Portrait of Jan de Leeuw explained

Portrait of Jan de Leeuw is a small 1436 oil on wood painting by the Early Netherlandish master Jan van Eyck, now in the Kunsthistorisches Museum, Vienna. De Leeuw was a goldsmith living in Bruges; most art historians accept that, given the familiarity of the portrait, that he and van Eyck knew each other and were on good terms. The work is still in its original frame, which is painted over to look like bronze.[1]

Like the London self-portrait, the painting is dominated by black and dark brown hues, with red overtones. De Leeuw is presented as a serious young man with a rather intense gaze. He is wearing a black chaperon and black fur lined jacket.[2] He turns to look at the viewer while holding a gold ring band with a red jewel, a symbol of his profession,[3] although some have suggested that it might indicate a recent marriage engagement, or even, given his direct gaze, that the painted is meant for his intended.

## Collected data
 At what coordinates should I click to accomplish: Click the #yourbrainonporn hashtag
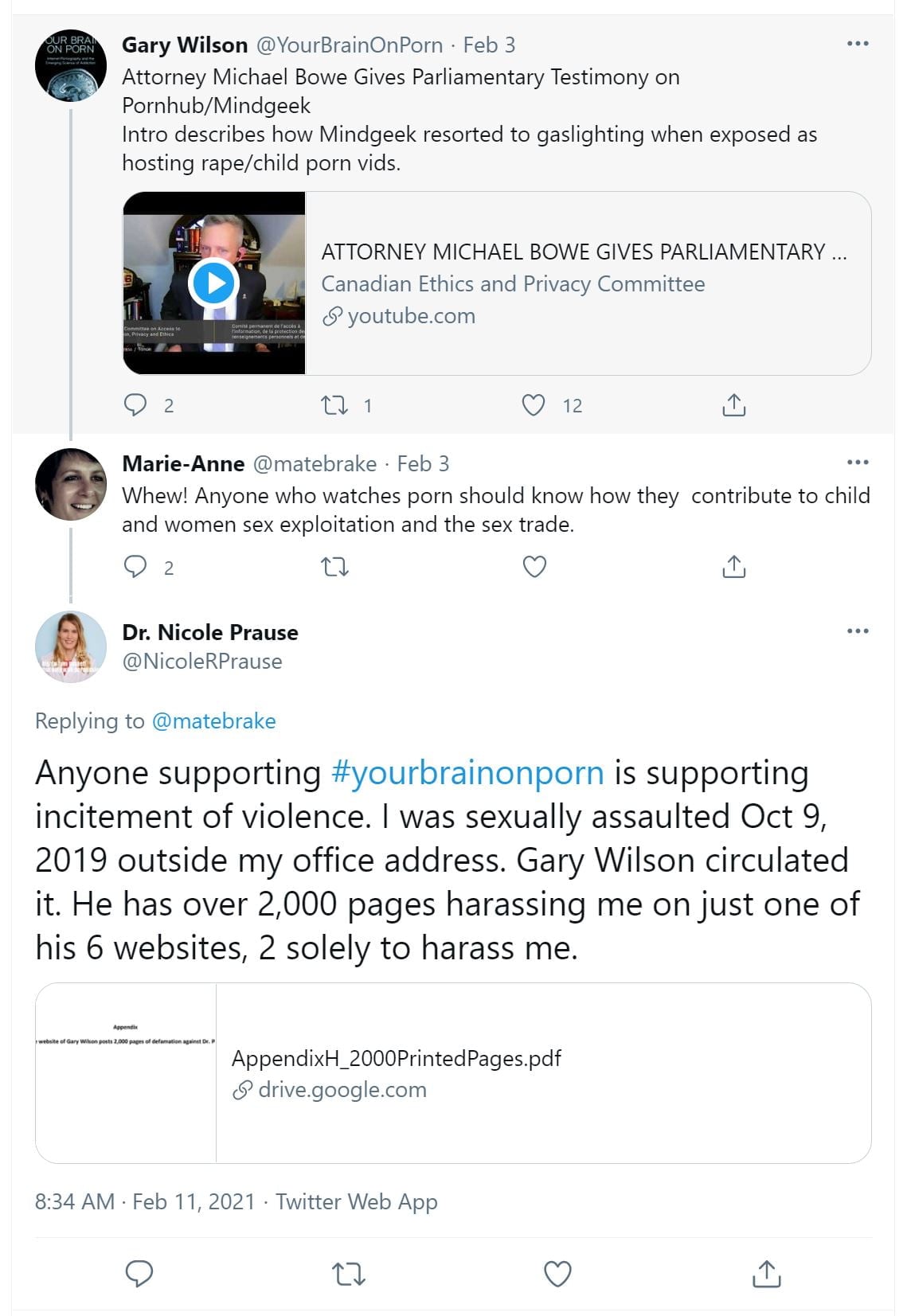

## What the task requires
Can you repeat the entire passage about the Portrait of Jan de Leeuw word for word? Draw only on the passage about the Portrait of Jan de Leeuw, not on the material.

## Exercise result
Portrait of Jan de Leeuw explained

Portrait of Jan de Leeuw is a small 1436 oil on wood painting by the Early Netherlandish master Jan van Eyck, now in the Kunsthistorisches Museum, Vienna. De Leeuw was a goldsmith living in Bruges; most art historians accept that, given the familiarity of the portrait, that he and van Eyck knew each other and were on good terms. The work is still in its original frame, which is painted over to look like bronze.[1]

Like the London self-portrait, the painting is dominated by black and dark brown hues, with red overtones. De Leeuw is presented as a serious young man with a rather intense gaze. He is wearing a black chaperon and black fur lined jacket.[2] He turns to look at the viewer while holding a gold ring band with a red jewel, a symbol of his profession,[3] although some have suggested that it might indicate a recent marriage engagement, or even, given his direct gaze, that the painted is meant for his intended.